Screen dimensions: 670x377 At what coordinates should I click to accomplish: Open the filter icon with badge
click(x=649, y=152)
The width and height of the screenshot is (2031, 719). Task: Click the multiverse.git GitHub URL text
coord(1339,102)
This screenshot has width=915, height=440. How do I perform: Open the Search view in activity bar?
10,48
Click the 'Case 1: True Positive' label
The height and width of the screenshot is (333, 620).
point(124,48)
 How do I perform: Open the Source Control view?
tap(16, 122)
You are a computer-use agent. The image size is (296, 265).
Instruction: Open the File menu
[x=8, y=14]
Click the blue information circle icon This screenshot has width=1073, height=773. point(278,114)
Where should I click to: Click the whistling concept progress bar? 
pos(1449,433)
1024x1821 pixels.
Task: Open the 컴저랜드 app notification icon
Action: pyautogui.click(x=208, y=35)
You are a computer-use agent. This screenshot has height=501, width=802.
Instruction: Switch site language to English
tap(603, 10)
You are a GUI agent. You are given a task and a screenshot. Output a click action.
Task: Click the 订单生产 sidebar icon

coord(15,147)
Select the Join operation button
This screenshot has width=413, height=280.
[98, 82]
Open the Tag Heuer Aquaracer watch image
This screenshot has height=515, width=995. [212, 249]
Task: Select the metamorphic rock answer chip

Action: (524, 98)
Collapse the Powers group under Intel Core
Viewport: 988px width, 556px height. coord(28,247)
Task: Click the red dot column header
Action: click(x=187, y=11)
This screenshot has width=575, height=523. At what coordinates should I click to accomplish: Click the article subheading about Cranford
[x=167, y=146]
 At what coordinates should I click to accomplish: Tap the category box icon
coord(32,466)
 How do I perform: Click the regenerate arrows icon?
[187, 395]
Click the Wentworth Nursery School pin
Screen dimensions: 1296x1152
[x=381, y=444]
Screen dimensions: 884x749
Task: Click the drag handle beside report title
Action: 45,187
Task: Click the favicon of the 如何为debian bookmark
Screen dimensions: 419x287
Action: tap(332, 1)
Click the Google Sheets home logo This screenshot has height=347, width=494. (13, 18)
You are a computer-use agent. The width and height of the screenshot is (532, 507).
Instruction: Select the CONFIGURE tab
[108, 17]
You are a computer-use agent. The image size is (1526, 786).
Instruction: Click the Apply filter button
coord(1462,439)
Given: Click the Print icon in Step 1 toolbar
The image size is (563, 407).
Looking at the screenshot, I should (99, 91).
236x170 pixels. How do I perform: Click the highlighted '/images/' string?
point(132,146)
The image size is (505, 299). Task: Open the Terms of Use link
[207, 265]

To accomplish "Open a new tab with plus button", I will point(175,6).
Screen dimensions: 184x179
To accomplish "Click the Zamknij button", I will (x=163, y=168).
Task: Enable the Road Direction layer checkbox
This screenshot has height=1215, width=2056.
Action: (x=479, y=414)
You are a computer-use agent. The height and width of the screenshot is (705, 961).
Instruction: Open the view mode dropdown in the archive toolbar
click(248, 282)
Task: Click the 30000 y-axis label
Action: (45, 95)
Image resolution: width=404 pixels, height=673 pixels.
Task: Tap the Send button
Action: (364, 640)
◇ ◇ ◇
=== Exercise goal ===
Reproduce the lines of the listing above verbatim, from the line containing "At what coordinates should I click to accomplish: Tap" through the line containing "Click the Google", both included.

=== In response ===
 At what coordinates should I click to accomplish: Tap the category box icon
coord(32,466)
 How do I perform: Click the regenerate arrows icon?
[187, 395]
Click the Wentworth Nursery School pin
Screen dimensions: 1296x1152
[x=381, y=444]
Screen dimensions: 884x749
Task: Click the drag handle beside report title
Action: 45,187
Task: Click the favicon of the 如何为debian bookmark
Screen dimensions: 419x287
Action: tap(332, 1)
Click the Google Sheets home logo This screenshot has height=347, width=494. (13, 18)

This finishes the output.